3. Following the introduction of the new Medicines, Poisons and Therapeutic Goods Act, ensures that Queensland Health works closely with stakeholders—including national health practitioner boards, QPS, professional associations and organisations such as the Private Hospitals Association of Queensland—to implement a tailored education program aimed at each stakeholder group to ensure all are aware of their obligations under the new legislation.
4. Ensures MRQ continues and strengthens its work with the QPS to ensure adequate guidance is provided to QPS officers about the misuse of scheduled medicines and the availability of various charges, as well as the practical consequences of bringing charges under a particular Act.
5. Considers recommending to the Queensland Minister for Health to propose at the next Australian Health Ministers’ Conference that amendments are made to the National Law to require practitioners disclose to their national board if the practitioner has been charged or convicted of an offence under drugs and poison legislation, whether in a participating jurisdiction or elsewhere.
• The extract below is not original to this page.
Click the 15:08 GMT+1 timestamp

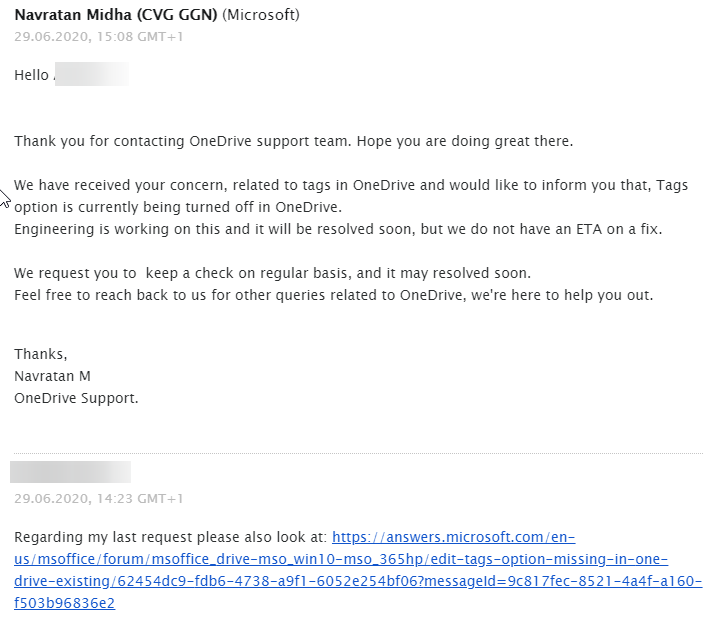pos(99,36)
|2. Roles and responsibilities||The Health Ombudsman recommends that the Director-General of the Department of Health:
6. Establishes a committee to undertake a review of the roles and responsibilities of MRQ in light of the roles and responsibilities of the other agencies involved in regulating schedule 8 medicines. The review committee should include representatives from all key stakeholder groups including MRQ, my office, AHPRA, QPS, the Office of the State Coroner and Hospital and Health Service public health units. This review should consider:
a. whether MRQ maintain each of its administrative, educative, therapeutic, and monitoring and enforcement functions
Subject to the outcome of the review, the Health Ombudsman recommends that the Director-General of the Department of Health:
7. Considers the development and documenting of a formal agreement setting out a clear statement of shared purpose and agreed roles and responsibilities of each of the agencies.
8. Ensures that MRQ, my office, AHPRA, QPS, the Office of the State Coroner, and Hospital and Health Services public health units communicates the agreed roles and responsibilities of each of their respective agencies clearly and regularly to all agency staff.
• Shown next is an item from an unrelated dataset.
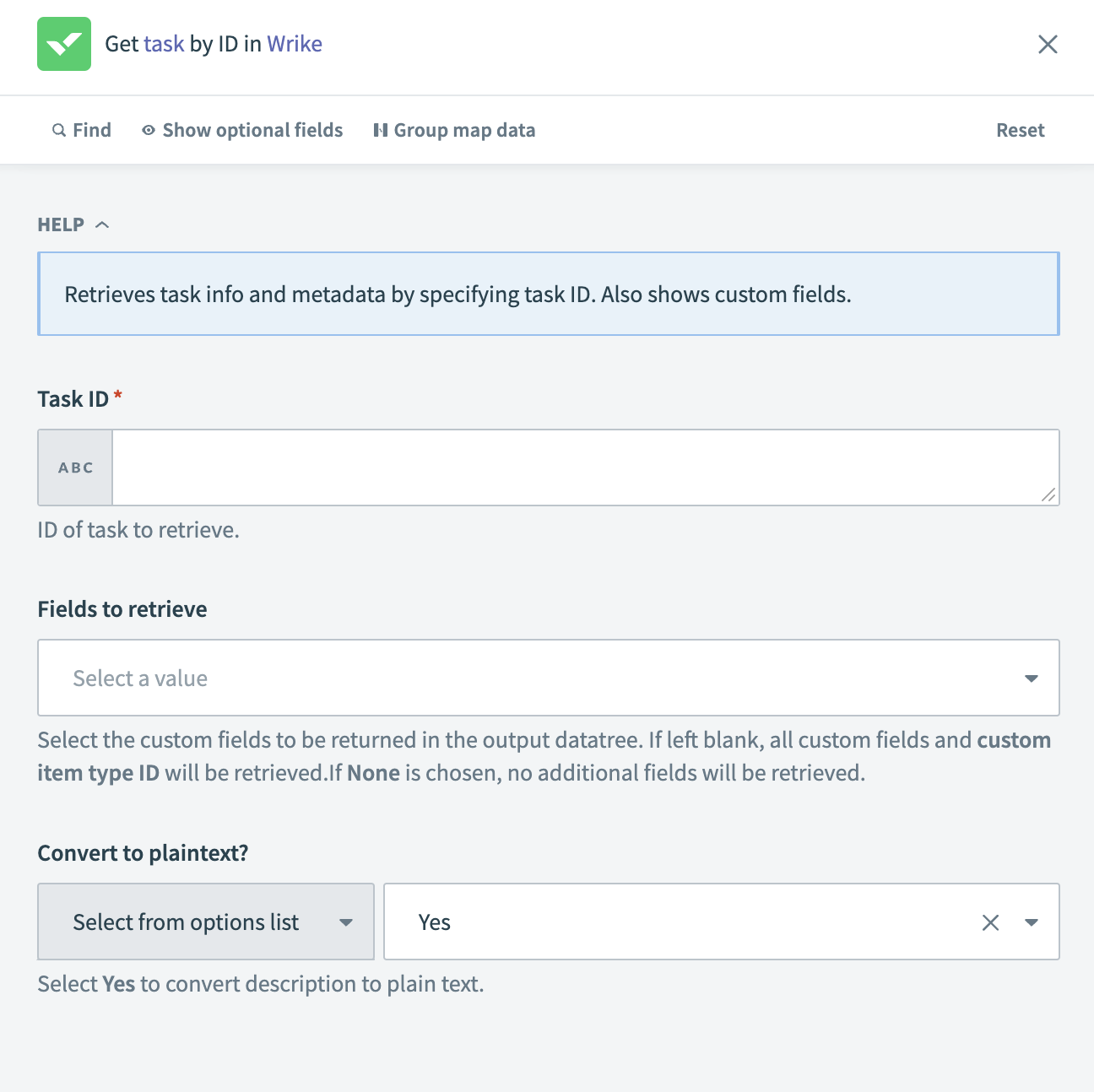Click the green Wrike checkmark icon
This screenshot has height=1092, width=1094.
pos(63,43)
9. Reviews current resourcing levels and determines the resources required for MRQ to appropriately perform its functions.
10. Identifies trigger points for information sharing and referral between agencies in consultation with key agencies including MRQ, my office, AHPRA, QPS, the Office of the State Coroner and Hospital and Health Services public health units.
11. Directs MRQ to review its compliance and enforcement framework and to undertake a current risk assessment of work practices, including surveillance thresholds and criteria, at regular, prescribed intervals.
|3. Policies and procedures||The Health Ombudsman recommends that the Director-General of the Department of Health:
12. Directs MRQ to review its existing documentation and develop a consolidated and current authoritative version of all policies and procedures.
|4. Communication and collaboration||The Health Ombudsman recommends that the Director-General of the Department of Health:
13. Coordinates a consultation process to develop formal written multi-agency agreements that outline mechanisms for the exchange of information about schedule 8 medicine matters, and that these agreements include are requirement for regular review.
14. Coordinates regular formal liaison meetings between key stakeholders including my office, AHPRA, MRQ, the QPS and the Office of the State Coroner (at least every two months initially).
15. Explores changes to legislation to improve the ability of agencies involved in schedule 8 medicine management to share relevant and confidential information to improve the timeliness of risk mitigation strategies to ensure health and safety of the public.
|5. Real time prescription monitoring||The Health Ombudsman recommends that the Director-General of the Department of Health:
16. Directs an expeditious review of Queensland Health’s options for the introduction of a RTPM system in Queensland and the subsequent development of a business plan to progress the implementation of a RTPM system.